The Story of Fero Labs: Building the Intelligence Layer for Industrial Manufacturing

Most PhD students dream of becoming professors. Berk Birand had a different vision – using AI to revolutionize industrial manufacturing. In a recent episode of Category Visionaries, he shared how Fero Labs evolved from an academic research project to helping factories save millions in waste while reducing their environmental impact.

From Academia to Industry The transition from Columbia’s electrical engineering PhD program to founding a company wasn’t planned. “One of my main intention, in fact, with going to the PhD was to be a professor, but also to do research and essentially be an entrepreneurial professor of sorts,” Berk explained. But as his research progressed, he saw bigger opportunities beyond academia.

“Throughout my PhD, I decided that maybe the pure academic route was not exactly for me,” he shared. After a few early startup attempts (including the obligatory “restaurant app”), Berk and his co-founder Alp saw an opportunity to apply their technical expertise where it could have massive impact.

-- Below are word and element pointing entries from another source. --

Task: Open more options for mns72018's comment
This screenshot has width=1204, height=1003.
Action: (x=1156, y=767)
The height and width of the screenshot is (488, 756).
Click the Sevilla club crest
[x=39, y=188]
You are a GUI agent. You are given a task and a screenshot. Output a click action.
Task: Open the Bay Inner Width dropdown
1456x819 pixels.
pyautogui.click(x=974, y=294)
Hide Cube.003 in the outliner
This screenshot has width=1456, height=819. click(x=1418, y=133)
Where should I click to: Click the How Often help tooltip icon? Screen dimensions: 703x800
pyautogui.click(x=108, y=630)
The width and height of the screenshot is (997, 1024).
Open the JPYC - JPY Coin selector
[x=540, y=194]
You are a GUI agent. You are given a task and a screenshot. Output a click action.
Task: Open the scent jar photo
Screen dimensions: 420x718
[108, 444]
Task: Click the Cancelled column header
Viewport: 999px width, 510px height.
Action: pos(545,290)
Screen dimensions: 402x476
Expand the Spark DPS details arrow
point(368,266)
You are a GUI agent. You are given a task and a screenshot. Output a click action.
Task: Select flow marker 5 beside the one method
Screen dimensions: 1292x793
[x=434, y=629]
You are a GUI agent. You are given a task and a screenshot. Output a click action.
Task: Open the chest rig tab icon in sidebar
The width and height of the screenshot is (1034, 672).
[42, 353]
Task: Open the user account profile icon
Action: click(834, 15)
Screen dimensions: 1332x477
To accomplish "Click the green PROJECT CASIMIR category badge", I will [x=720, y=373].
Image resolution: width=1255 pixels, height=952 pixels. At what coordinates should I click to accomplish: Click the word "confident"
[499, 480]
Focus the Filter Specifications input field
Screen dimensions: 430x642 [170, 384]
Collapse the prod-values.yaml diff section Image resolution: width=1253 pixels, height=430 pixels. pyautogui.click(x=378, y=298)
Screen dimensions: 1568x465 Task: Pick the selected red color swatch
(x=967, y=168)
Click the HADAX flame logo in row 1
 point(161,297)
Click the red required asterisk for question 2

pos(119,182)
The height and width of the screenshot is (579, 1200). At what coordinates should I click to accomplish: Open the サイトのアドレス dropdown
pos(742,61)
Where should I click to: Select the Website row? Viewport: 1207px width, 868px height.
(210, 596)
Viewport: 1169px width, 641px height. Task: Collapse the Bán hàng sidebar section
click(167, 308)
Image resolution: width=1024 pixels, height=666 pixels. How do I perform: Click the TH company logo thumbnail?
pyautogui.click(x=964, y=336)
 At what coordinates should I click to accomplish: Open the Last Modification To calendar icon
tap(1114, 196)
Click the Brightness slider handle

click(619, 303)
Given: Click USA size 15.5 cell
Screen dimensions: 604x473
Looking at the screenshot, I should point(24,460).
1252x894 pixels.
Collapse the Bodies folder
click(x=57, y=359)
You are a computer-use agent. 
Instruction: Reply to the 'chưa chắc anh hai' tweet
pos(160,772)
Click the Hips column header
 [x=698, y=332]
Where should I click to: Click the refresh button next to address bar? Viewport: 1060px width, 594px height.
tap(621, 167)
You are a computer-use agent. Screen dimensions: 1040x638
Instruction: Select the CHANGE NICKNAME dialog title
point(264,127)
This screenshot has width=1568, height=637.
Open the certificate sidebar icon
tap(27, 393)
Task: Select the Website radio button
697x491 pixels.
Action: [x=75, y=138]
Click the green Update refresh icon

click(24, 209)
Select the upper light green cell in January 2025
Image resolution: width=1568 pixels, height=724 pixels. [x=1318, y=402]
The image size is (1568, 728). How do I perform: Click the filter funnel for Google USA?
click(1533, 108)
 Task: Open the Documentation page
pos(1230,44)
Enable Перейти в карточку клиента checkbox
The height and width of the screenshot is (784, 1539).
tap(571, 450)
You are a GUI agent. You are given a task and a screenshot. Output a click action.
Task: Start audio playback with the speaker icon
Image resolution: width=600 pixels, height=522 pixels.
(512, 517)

Finding the Right Problem “For both of us, our main motivation was to take what were really good at and apply it to real problems that will have impact,” Berk noted. The industrial sector stood out. “When you think of things from the perspective of a factory that making steel or that’s making chemicals… in 1 second, this is more emissions than all the changes that I could be making over the course of a year.”

While sustainability wasn’t yet mainstream in 2015, they saw how AI could simultaneously reduce waste and improve profitability. “Our goal all along was to reduce waste, reduce industrial waste using AI, using our specific kind of AI, white box AI,” Berk explained. “Initially our pitch to our customers was, well, using this, you’ll waste less raw materials, you’ll waste less processing time, and as a result you’ll become more profitable.”

Building Trust in a Conservative Industry The challenge wasn’t just technical – it was earning trust from industrial companies to influence their critical operations. Their breakthrough came through a combination of humility and transparency. “Being very upfront, being very humble since day one, very clear that we don’t know anything about steel,” Berk shared. “Our value add here is not steel production. What we bring in is the data science part, and you guys are the experts.”

This approach resonated with their first major customer, who used their AI recommendations to save a million pounds of raw materials in just one year. More importantly, it validated their vision of making AI accessible and trustworthy for industrial users who weren’t data scientists.

The Future: An Industrial Intelligence Layer Looking ahead, Berk sees AI becoming the central nervous system for industrial manufacturing: “The industrial sector is very much like an organism, where you have factories that produce one thing in one side and then send it to the other. And I really believe that we can go from optimizing a single factory to optimizing the entire organism using AI.”

With a growing team of 25 people and increasing pressure on manufacturers to improve both profitability and sustainability, Fero Labs is positioned to play a crucial role in this transformation. “I believe that in 5-10 years, AI machine learning will be a core part of every factory in the world,” Berk predicts. “And of course, our goal is to make sure that Fero plays a key role in this future.”

For technical founders, Fero’s journey shows how deep expertise combined with genuine humility can open doors in even the most conservative industries. Sometimes the biggest impact comes not from disrupting an industry, but from helping it evolve by solving real problems in ways that empower rather than replace human expertise.